Closed glassfishrobot closed 13 years ago
@glassfishrobot Commented kcavanaugh said: I think you mean SynchronizedHolder.content. Is making the data member _content volatile significantly faster than a lock in this case? That probably still gives adequate semantics in this case. Is this fix needed for 3.1, or can it be delayed until 3.2?
@glassfishrobot Commented sdo said: I did mean SynchronizedHolder.content().
So I assume from the class type of the content variable that this is doing method-level tracing or monitoring? Even though we haven't turned that on? Part of the reason behind my question is that I'm not sure that the content() method itself is the issue or if the JDK has inlined enough things so that content().enter() is part of the bottleneck. But I assume not; I assume that "enter" refers to method tracing rather than monitor (meaning lock) acquisition.
I am not sure about volatile in this context; in general when locking around a getter method is a problem, the issue is the flushing of registers and such that are required by the Java memory model, and those semantics are the same for volatile. Though one difference might be that synchronized must make all references consistent and volatile only that particular reference, so there is room for improvement with volatile; I just don't know how smart the JVM is in that case. Barring that, could the monitor object be gotten once at the beginning of the request rather than for each little operation down the line? If the monitoring object is changed mid-request, you'd lose some info for that request, I guess, but it seems like that wouldn't be a big deal.

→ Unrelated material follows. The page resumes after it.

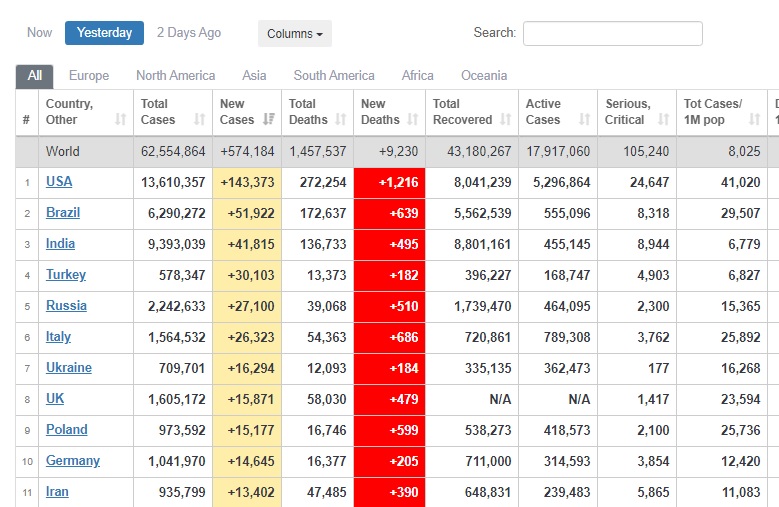Screen dimensions: 779x507
Task: Click Active Cases column sort icon
Action: coord(584,120)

If I could turn of the monitoring somehow, I could give you a better answer as to the timing of the fix. Right now, this is the only difference in 3.0.1 and 3.1 I see on the server side to explain our trade2 regressions, so I expect it will be deemed significant enough to require a fix in 3.1. On the client side it is definitely affecting specj as well, but until there is a fix for 15391 we are unlikely to notice it there.
@glassfishrobot Commented kcavanaugh said: Monitoring is off. The instrumented code is just doing a SynchronizedHolder.content(), storing the value (normally null) in a local, and checking the local value. However, it seems that the synchronization is more expensive than I expected in this. It is not possible to do this per-request, because the tracing code works per-class, and many classes are involved in a request.
Is the problem lock contention, or simply the number of lock calls? If it is lock contention, I could try a read/write lock here, which would at least reduce contention, but may not help if the problem is just the number of lock calls.
One complete fix for this would be to instrument the code at runtime. I've designed the tracing facility with that in mind, so that part of the bytecode transformation (changing signatures of methods, creating or extending the static initializer) must be done at build time, but the other part (which includes the SynchronizedHolder call) could be done only when tracing is enabled. I'm reluctant to introduce that change this late in 3.1, but it may be a good candidate for 3.2.
Another possibility is to simply remove the synchronization completely for 3.1, since normally we only set tracing by -Dcom.sun.corba.ee.Debug=XXX, and so we don't rely on dynamically updating very much, although it is possible through an ORB MBean.
So, we could try any of three approaches:
I'm leaning in the direction of removing synchronization completely, and moving to the runtime instrumentation solution for 3.2. Let me know which patch you want to try, and I'll put it together on a b019 ORB on 1/3/11.
@glassfishrobot Commented sdo said: I think we should test a patch with the synchronization removed and see the effect. Then we can evaluate the better course once we know the impact, but if the monitor isn't going to be used dynamically, then that sounds like a good choice.
@glassfishrobot Commented kcavanaugh said: Performance regression should be fixed in ORB b021, integrated in GF rev 44286.
@glassfishrobot Commented Issue-Links: blocks GLASSFISH-13573 GLASSFISH-13944
@glassfishrobot Commented Was assigned to kcavanaugh
@glassfishrobot Commented This issue was imported from java.net JIRA GLASSFISH-15392
@glassfishrobot Commented Reported by sdo
@glassfishrobot Commented Marked as fixed on Thursday, January 6th 2011, 9:31:36 am
The performance of CDRInputStream has significantly regressed, affected client-side and server-side performance. It is more visible on the client-side, where there isn't so much other logic going on to mask the issues.
Reading 5K simple requests takes 2X longer on 3.1 than 3.0.1 in CDRInputStream_1_0.readOctet(). This appears to be due to new locking semantics; in 3.0.1 the major component of reading is simply getting the data (HeapByteBuffer.get()), while in 3.1 we spend a large amount of time (half the total time, or essentially all the regression) waiting for locks around SynchronizedContent.content(). This only gets worse as we scale to more users on larger hardware.